Wann entstand der Schlitten, wie ihn heute Kinder verwenden?

Mit einer Jahreszahl und einer regionalen Zuordnung ist dies nicht zu beantworten. Die ersten Kinderschlitten waren einfache Holzbretter mit Kufen. Sie wurden etwa Käsehütsche, Peekschlitten oder Stachelschlitten genannt. Je nach Region hatten sie unterschiedliche Namen.

Was wurde mit Schlitten transportiert?

Wolfgang Lerch

79, Mitgründer des Museums Schlittenscheune, zeigte 2008 in Oberhof die Schau „5.000 Jahre Kulturgeschichte des Schlittens“.

In den Alpen, den europäischen Mittelgebirgen, speziell auch im Riesengebirge und den Vogesen wurden Hörnerschlitten eingesetzt, um Holz aus den Höhenlagen in die Täler zu den Hüttenwerken und in die Städte zu transportieren. Diese Schlitten mussten einerseits robust sein, andererseits eine gewisse Leichtigkeit haben. Denn Schlitteure trugen sie für den jeweiligen Einsatz auf ihren Schultern auf den Berg. In allen schneereichen Gebieten waren die Schlitten tatsächlich Alltagsgefährte, ohne sie war kein Leben möglich. Sie transportierten alles, von Lebensmitteln über Brennmaterial bis zu Viehfutter und Post. Aber auch Kranke, Schwangere und die Großmutter wurden zum Beispiel zum sonntäglichen Kirchgang transportiert. Mit beginnender Motorisierung verlor der Schlitten allerdings an Bedeutung.

Für die Freizeit blieb er aber weiterhin wichtig?

Städte und Industrie wachsen in rasantem Tempo und mit ihnen auch der Tourismus. Das Bedürfnis, die knappe Freizeit sinnvoll zu nutzen, treibt die Städter auch im Winter in die Gebirge. Staunend erleben sie dort die zu Tal rasenden Schlitten und möchten dieses Tempo selbst auskosten. Schnell werden nun aus den Hörnerschlitten rein touristische Freizeitgeräte.
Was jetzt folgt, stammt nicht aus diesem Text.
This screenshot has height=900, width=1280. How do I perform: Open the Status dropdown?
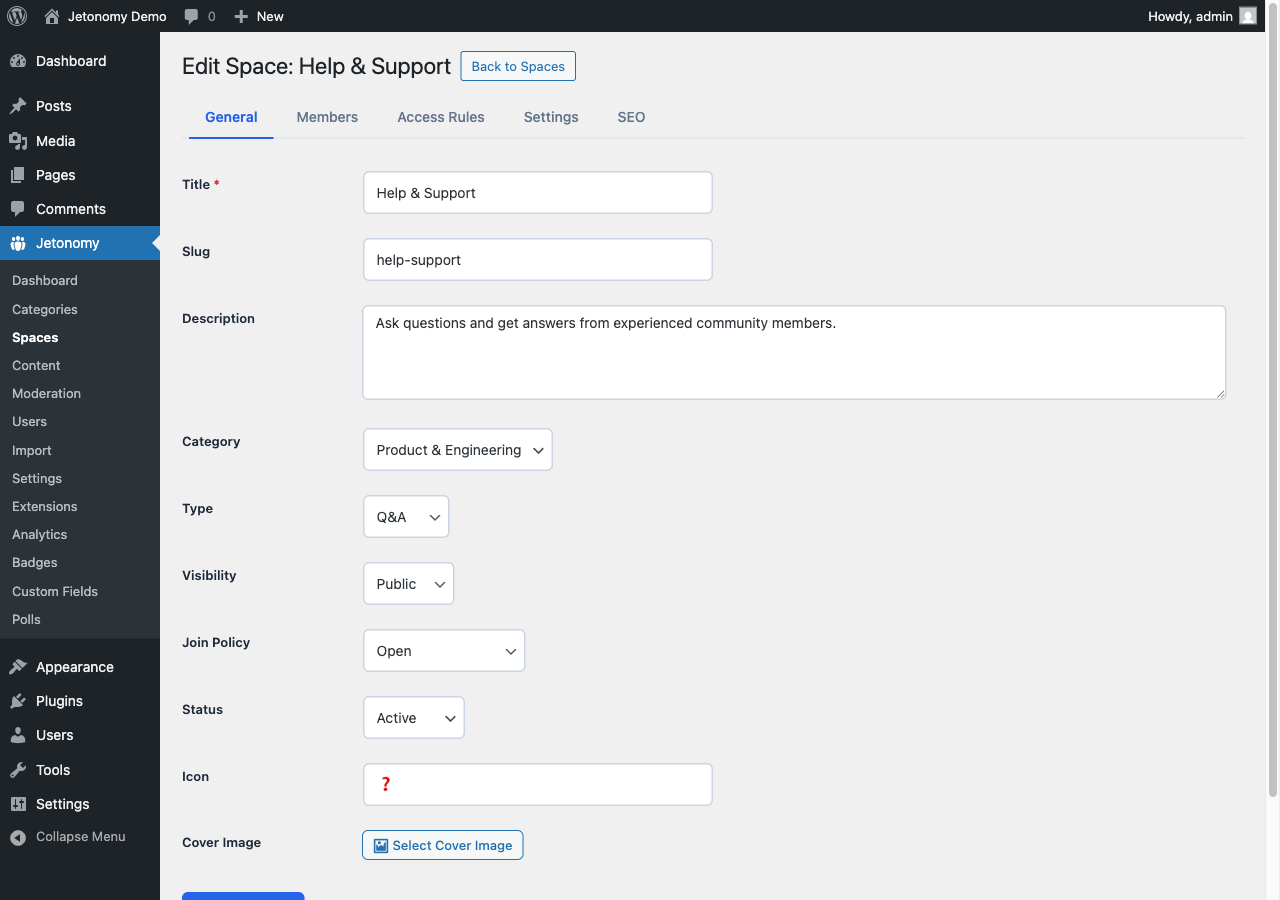click(x=413, y=717)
Und wann entwickelte sich der Schlitten zum professionellen Sportgerät?

Die Anfänge des rein sportlichen Schlittenfahrens liegen in der Schweiz. In Davos und St. Moritz entstehen die ersten Rennbahnen. Vor allem britische Wintergäste modifizieren die bekannten Schlittenformen zu Lenkrodel und Bob. Das anfängliche lustbetonte Rodeln wurde schnell zu professionellen Wettkämpfen stilisiert. Es waren die Anfänge des heute noch weltweit praktizierten „Rodel- und Bobzirkus“ mit Weltcups und Weltmeisterschaften. Auch das reisende Bildungsbürgertum aus den deutschen Mittelgebirgen entdeckte in der Schweiz den Schlitten als Sportgerät. Um 1900 kam diese Sportart auch nach Thüringen, nach Friedrichrode, Ilmenau und Oberhof. 1906 begründete Curt Weidhaas aus Oberhof den Thüringer Wintersportverband. Schon bei den ersten Wintersportfesten waren Bobsleight- und Schlittenrennen fester Bestandteil des Wettbewerbsprogramms. Im Museum Schlittenscheune in Ilmenau ist diese Entwicklung mit historischen Objekten festgehalten. Thüringen stellt bis heute die meisten deutschen Medaillengewinner in diesen Wintersportdisziplinen.